**本文:**
══════════
説明

グラフ表示装置およびプログラム

【課題】分析対象の文単位集合全体における代表的な複数の語およびそれら語の間の関係をグラフ表示して文単位集合全体の傾向を示唆する。
【解決手段】語出現データ記憶部150は、語がどのメッセージで出現するかを示す語出現データを保持する。頻度計算部170は、対象語の各々が出現するメッセージが、対象メッセージ集合内にいくつあるかを計算する。語特定部180は、頻度計算部170で計算された頻度に基づいて、頻度が1位からL位までのL個の語を特定する。部分集合導出部160は、部分集合を導出して対応する語を特定し、ノードデータおよびリンクデータを生成する。グラフ表示部190は部分集合導出部160からノードデータおよびリンクデータを取得してグラフのネットワーク構造を決定しグラフ表示を行う。

【発明の詳細な説明】
【技術分野】
【0001】
この発明は、文書に含まれる語をグラフ表示する技術に関する。
【背景技術】
【0002】
自由形式で回答するアンケート、苦情文書(メール)等の多量の文書を解析してそれら多量の文書に内在する真実を抽出することが行なわれている。例えば自由回答欄のメッセージを分析して要望、感謝、満足、要求、不満等を抽出して製品開発等にフィードバックすることが望まれる。このような抽出作業は、熟練した作業者が多くの時間をかけて行なわれるのが通常であり、費用または即時性のうえで問題があった。
【0003】
計算機による言語処理を利用してこのような作業を支援することが望まれる。
【0004】
なお、この発明と関連するものとしては特許文献1がある。特許文献1は、検索対象文書全体に表れる頻度に対して検索結果の文書に表れる頻度の割合が大きな特徴語をノードで表し特徴語の共起度に基づいて特徴語ノードの間にリンクを結んでグラフ表示することを開示している。しかしながら、検索を前提とするものであり、一般的な場面で文書を解析するのを支援するものではない。
【0005】
なお、上述の背景技術やその問題点は、この発明の背景の一部を説明するものにすぎず、この発明は上述の背景技術や問題点に限定されるものではないことを理解されたい。
【特許文献1】特開平10−74210号公報
【発明の開示】
【発明が解決しようとする課題】
【0006】
この発明は、以上の事情を考慮してなされたものであり、対象文書全体に含まれる語を分析して対象文書全体を分析するのを支援するために語をグラフ表示するグラフ表示技術を提供することを目的としている。
【課題を解決するための手段】
【0007】
この発明によれば、上述の目的を達成するために、特許請求の範囲に記載のとおりの構成を採用している。ここでは、発明を詳細に説明するのに先だって、特許請求の範囲の記載について補充的に説明を行なっておく。
══════════
**提供資料:**
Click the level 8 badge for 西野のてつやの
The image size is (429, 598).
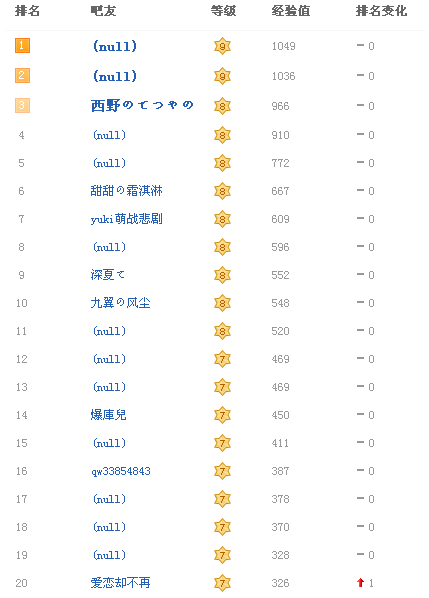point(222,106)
══════════
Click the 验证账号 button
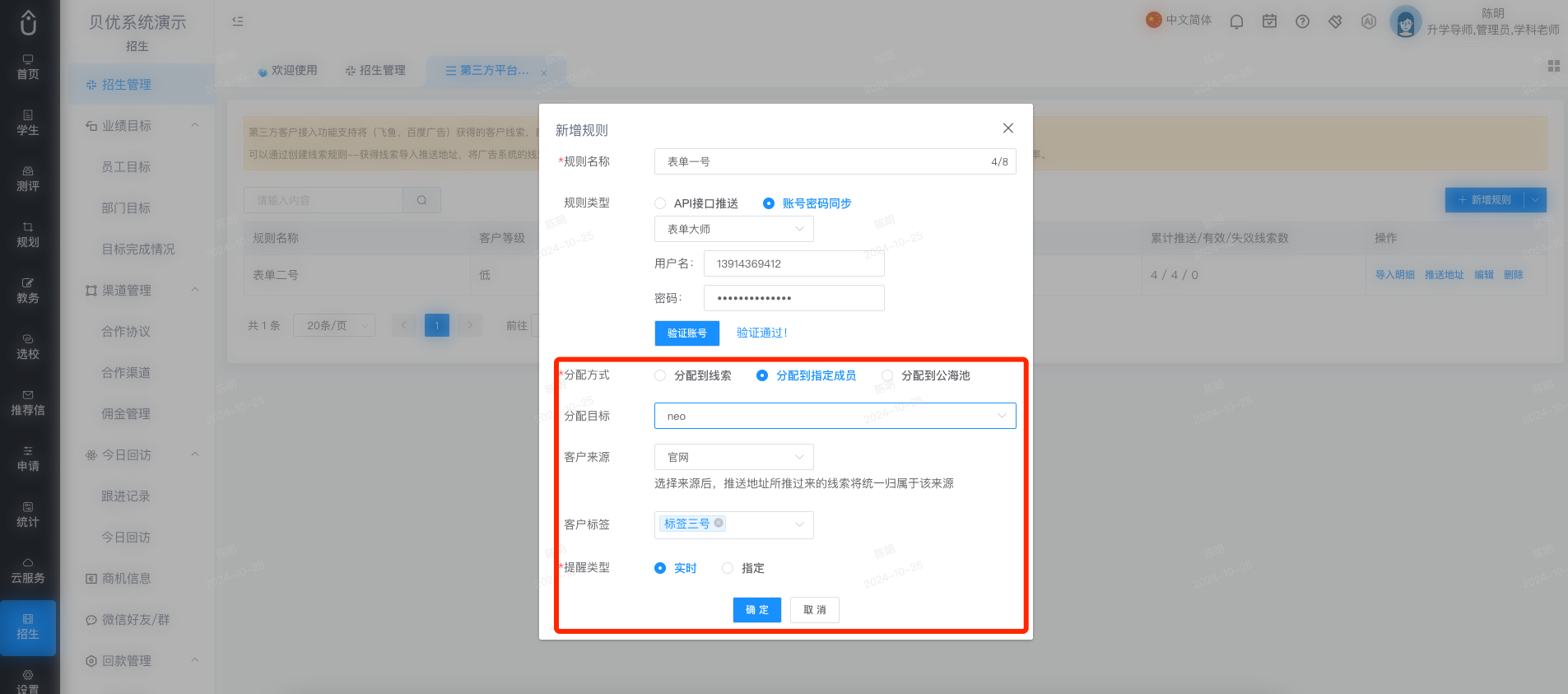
══════════
**やること:**
1. 本文の【解決手段】に出てくる「〜部」という名前の部分を、番号もつけて出てくる順にすべて書き出してください。
2. 本文のうち「グラフ表示装置およびプログラム」から「計算機による言語処理を利用してこのような作業を支援することが望まれる。」までを、一字も変えずに返してください。
3. 本文の「自由形式で回答するアンケート」で始まる段落を、大事な内容を残したまま短い箇条書きにまとめてください。
答えるときは本文だけを手がかりにしてください。

**解答:**
1. 語出現データ記憶部150、頻度計算部170、語特定部180、部分集合導出部160、グラフ表示部190

2.
グラフ表示装置およびプログラム

【課題】分析対象の文単位集合全体における代表的な複数の語およびそれら語の間の関係をグラフ表示して文単位集合全体の傾向を示唆する。
【解決手段】語出現データ記憶部150は、語がどのメッセージで出現するかを示す語出現データを保持する。頻度計算部170は、対象語の各々が出現するメッセージが、対象メッセージ集合内にいくつあるかを計算する。語特定部180は、頻度計算部170で計算された頻度に基づいて、頻度が1位からL位までのL個の語を特定する。部分集合導出部160は、部分集合を導出して対応する語を特定し、ノードデータおよびリンクデータを生成する。グラフ表示部190は部分集合導出部160からノードデータおよびリンクデータを取得してグラフのネットワーク構造を決定しグラフ表示を行う。

【発明の詳細な説明】
【技術分野】
【0001】
この発明は、文書に含まれる語をグラフ表示する技術に関する。
【背景技術】
【0002】
自由形式で回答するアンケート、苦情文書(メール)等の多量の文書を解析してそれら多量の文書に内在する真実を抽出することが行なわれている。例えば自由回答欄のメッセージを分析して要望、感謝、満足、要求、不満等を抽出して製品開発等にフィードバックすることが望まれる。このような抽出作業は、熟練した作業者が多くの時間をかけて行なわれるのが通常であり、費用または即時性のうえで問題があった。
【0003】
計算機による言語処理を利用してこのような作業を支援することが望まれる。

3.
- 自由回答のアンケートや苦情メールなど、多量の文書を解析して、その中にある真実を抽出することが行なわれている。
- 例えば、自由回答欄のメッセージから要望、感謝、満足、要求、不満などを抽出して、製品開発などにフィードバックすることが望まれる。
- この作業は、熟練した作業者が多くの時間をかけて行なうのが普通で、費用や即時性の面で問題があった。